:: Problema breve A ::
Responde a estas preguntas sobre el relato:
(i) ¿Qué les puso el agente municipal a los vehículos porteadores?
(ii) ¿De qué localidad dijo ser la compañera que corrigió el titubeo de la otra mujer?
(iii) ¿A qué edad murió la reina Blanca de Navarra?
:: Problema breve B ::
Reproduce el pasaje del relato que va de "A la mañana siguiente, además" a "contestó el cura.", ambos incluidos.

:: Texto extraído ::
════════════════

Pero el que allí mismo nos hizo la guerra fue un aguerrido agente
municipal, que nos puso sendas multas a nuestros vehículos porteadores
por sólo bajarnos a preguntar dónde estaba el aparcamiento. Fue un
contumaz ‘zumalacárregui’ que no dio su brazo a torcer, contagiado por
el irreductible fortín. Por la tarde cambió el turno y cambió la
decoración, porque la muchacha policía vespertina nos puso en la buena
pista del recurso. Apareció la mujer mediadora entre las piedras rotas
de la guerra. Y se nos apareció esa tarde la maravilla de la otra
parroquia enhiesta de Santa María Magdalena y la tumba de César Borgia.
Había en Viana, que es Navarra, un autocar de mujeres, al que se
dirigían portando bolsas de dulces. Le pregunté a una que de dónde eran y
me dijo, insegura, que de cerca de Bilbao, pero que cada una procedía
de un sitio. Lo oyó una compañera y corrigió su titubeo diciendo:
Pues yo soy de Galdácano y a mucha honra.
A la mañana siguiente, además de la bella Rúa Vieja, hubimos de cruzar
de Este a Oeste todo el tinglado urbano de Logroño, que remata en un
largo parque pinturero de losas y adoquines de cemento. Anda, tú, vas y
les regalas una autonomía uniprovincial, y tanto tipo junto no sirve
para adivinar que el pie traspira por la tierra como el vino lo hace por
el corcho.
Navarrete tiene otra iglesia que es una colosal joya. El párroco nos
explica su contenido. Las dos francesas del camino rechazan mi
traducción. Cuando nos enseña el fabuloso tesoro de la sacristía, por
respeto a ellas aplazo mi pregunta:
–¿Es que por aquí no pasaron los franceses? –le dije.
–Pues aquí no entraron porque les hicieron frente –me contestó el cura.
A la mañana siguiente, con la fresca, anduvimos a Nájera, a donde se
nos adelantaron, diez siglos antes, la dinastía de los reyes navarros,
que huyeron ‘hacia dentro’ desde la Pamplona arrasada por los musulmanes. Para Santa María la Real
ya no me quedan adjetivos. Es obra emblemática, monasterio
cisterciense, panteón real, es fusión de siglos y estilos, es capital
descolgada, es La Rioja
navarra. En el bello claustro románico de los Caballeros, los franceses
no dejaron una cabeza viva. Las altivas francesas no estaban.
Aquí se entreveran los reinos. Un Ordoño del reino de León conquistó
estas tierras para Pamplona. La reina Blanca de Navarra, aquí enterrada,
murió de sobreparto a los 18 años al dar a luz a Alfonso VIII de
Castilla, el de las Navas. Y doña Mencía López de Haro, señora de
Vizcaya, que tiene aquí capilla, se fue para ser reina de Portugal,
regresando aquí después de cumplido el trámite.

════════════════

:: Filas extraídas ::
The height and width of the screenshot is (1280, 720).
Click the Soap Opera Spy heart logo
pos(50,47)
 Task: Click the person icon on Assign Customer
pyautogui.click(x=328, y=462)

════════════════

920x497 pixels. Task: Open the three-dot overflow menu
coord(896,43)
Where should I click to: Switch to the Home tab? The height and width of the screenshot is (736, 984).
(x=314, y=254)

════════════════

:: Respuesta A ::
(i) Sendas multas.
(ii) De Galdácano.
(iii) A los 18 años.

:: Respuesta B ::
A la mañana siguiente, además de la bella Rúa Vieja, hubimos de cruzar
de Este a Oeste todo el tinglado urbano de Logroño, que remata en un
largo parque pinturero de losas y adoquines de cemento. Anda, tú, vas y
les regalas una autonomía uniprovincial, y tanto tipo junto no sirve
para adivinar que el pie traspira por la tierra como el vino lo hace por
el corcho.
Navarrete tiene otra iglesia que es una colosal joya. El párroco nos
explica su contenido. Las dos francesas del camino rechazan mi
traducción. Cuando nos enseña el fabuloso tesoro de la sacristía, por
respeto a ellas aplazo mi pregunta:
–¿Es que por aquí no pasaron los franceses? –le dije.
–Pues aquí no entraron porque les hicieron frente –me contestó el cura.